Actually there is another way to implement a fast path for sequential one byte strings - just use the V8 fast API calls for these (which can only be hit if the string is already a one byte string that does not require flattening). My local benchmark shows a ~30% performance improvement for something like Buffer.byteLength('hello brendan!!!', 'utf8') (input is from the existing file under benchmark/ 😅 ), though I think this case might be a bit too edge-y to result in an impact for real-world usage..

[mcollina]

The fundamental issue is not in byteLength, it's in how V8 handle js strings in memory. Strings are represented as a tree (so concatenation is fast), but counting the length or linearizing it for further operations is costly.

Consider that we count the length of a string twice for HTTP responses (one for the headers, one for allocating the malloc before the actual libuv write).

If we didn't flatten the actual string, we would have to walk the tree 3 times.

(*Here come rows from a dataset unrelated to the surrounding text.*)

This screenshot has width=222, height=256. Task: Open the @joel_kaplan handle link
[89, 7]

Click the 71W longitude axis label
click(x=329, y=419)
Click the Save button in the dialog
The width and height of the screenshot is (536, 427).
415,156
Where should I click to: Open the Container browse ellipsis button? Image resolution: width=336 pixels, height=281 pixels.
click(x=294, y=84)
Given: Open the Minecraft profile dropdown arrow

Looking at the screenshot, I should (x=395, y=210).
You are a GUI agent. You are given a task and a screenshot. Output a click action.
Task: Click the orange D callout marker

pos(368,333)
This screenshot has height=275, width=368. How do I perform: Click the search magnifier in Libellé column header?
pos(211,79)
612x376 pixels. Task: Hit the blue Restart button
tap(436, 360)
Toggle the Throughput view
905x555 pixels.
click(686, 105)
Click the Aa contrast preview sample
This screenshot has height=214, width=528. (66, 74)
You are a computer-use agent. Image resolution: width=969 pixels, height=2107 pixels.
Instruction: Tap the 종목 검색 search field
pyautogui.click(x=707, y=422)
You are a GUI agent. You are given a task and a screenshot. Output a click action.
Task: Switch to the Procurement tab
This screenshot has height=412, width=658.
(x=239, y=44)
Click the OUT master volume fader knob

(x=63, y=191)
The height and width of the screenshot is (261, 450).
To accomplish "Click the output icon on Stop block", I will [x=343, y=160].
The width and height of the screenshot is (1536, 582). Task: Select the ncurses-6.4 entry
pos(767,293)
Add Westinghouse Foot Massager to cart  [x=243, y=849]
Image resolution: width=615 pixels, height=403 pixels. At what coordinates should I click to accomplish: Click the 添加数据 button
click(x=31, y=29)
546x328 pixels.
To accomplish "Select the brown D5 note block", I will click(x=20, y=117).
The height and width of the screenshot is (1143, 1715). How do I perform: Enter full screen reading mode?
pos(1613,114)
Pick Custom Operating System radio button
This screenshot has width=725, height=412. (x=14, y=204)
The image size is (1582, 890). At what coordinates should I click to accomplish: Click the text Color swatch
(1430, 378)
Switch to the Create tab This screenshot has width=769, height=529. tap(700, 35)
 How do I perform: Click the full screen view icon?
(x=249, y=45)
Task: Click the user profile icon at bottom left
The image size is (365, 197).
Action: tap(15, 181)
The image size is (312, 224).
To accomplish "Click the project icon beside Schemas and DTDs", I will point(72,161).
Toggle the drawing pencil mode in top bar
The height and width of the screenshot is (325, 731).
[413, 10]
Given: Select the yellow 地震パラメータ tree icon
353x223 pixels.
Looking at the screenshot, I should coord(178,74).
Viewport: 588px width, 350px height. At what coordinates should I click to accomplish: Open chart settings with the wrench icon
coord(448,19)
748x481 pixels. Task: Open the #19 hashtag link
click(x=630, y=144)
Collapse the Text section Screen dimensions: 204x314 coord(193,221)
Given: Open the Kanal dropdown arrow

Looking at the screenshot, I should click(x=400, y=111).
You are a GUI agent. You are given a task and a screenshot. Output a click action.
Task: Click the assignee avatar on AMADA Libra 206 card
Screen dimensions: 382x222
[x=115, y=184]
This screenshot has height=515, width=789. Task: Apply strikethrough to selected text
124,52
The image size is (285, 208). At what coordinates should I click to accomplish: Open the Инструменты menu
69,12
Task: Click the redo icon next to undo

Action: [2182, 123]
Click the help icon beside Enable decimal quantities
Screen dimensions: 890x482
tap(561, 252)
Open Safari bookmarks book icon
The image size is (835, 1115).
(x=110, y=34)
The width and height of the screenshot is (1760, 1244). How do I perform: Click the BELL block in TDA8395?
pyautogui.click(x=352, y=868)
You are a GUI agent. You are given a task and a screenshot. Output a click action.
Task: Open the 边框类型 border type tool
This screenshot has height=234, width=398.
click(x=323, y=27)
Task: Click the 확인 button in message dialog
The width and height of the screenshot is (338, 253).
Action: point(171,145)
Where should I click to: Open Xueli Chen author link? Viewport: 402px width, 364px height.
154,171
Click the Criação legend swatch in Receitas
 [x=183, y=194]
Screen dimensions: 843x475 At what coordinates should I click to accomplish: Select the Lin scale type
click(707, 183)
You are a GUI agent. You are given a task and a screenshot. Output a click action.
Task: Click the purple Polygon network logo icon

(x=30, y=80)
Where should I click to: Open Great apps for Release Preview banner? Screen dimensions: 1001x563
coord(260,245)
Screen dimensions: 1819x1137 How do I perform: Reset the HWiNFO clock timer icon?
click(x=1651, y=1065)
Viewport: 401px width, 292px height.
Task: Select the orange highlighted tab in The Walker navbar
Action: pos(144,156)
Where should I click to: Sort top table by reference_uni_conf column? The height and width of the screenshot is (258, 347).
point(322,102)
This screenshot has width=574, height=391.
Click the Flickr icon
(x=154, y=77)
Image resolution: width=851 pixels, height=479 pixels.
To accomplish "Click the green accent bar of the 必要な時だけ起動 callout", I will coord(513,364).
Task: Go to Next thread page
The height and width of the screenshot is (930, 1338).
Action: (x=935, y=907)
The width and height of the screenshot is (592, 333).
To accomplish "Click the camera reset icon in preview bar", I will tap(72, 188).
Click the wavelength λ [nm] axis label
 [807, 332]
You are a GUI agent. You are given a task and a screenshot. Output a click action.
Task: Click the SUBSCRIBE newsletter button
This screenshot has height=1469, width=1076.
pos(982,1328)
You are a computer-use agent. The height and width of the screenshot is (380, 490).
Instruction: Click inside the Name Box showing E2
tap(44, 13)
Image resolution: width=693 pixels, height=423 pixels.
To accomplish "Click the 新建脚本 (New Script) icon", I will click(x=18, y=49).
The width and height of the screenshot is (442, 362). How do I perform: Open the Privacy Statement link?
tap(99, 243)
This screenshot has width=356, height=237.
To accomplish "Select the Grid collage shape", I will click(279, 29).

Improving this was why we develop the flatstr module many years ago. The need for it was superseded once counting the byte length of a string started flattening it.

[lemire]

So no fast call possible when the string is non-ASCII?

[lemire]

once counting the byte length of a string started flattening it.

Right, so the flattening on access is deliberate.

[joyeecheung]

So no fast call possible when the string is non-ASCII?

It's the concatenation that's causing the issue, other strings that V8 currently have can be turned into a sequential one one way or another. A cons string needs to be flatten in some way before it can be exposed to the fast call, since it's unlikely that V8 would want to expose the internal structure to that.

[joyeecheung]

@lemire By the way does simdutf implements anything that does what the hypothetical utf8_length_from_latin does in #52 (comment) (or a conversion method for similar purpose)? It might be nicer to use that in nodejs/node#46616, although what it has now is also straight-forward enough for latin1 anyway..

[lemire]

@joyeecheung We will be adding support for latin 1, as it has been requested by various other users of the library: not only length computations but also transcoding. It is not present today. A SIMD-based utf8_length_from_latin could be coded (using the various ISAs we support) in about an hour (with most of the time spent on testing). Fast transcoding is less trivial. The AVX-512 version will be great fun.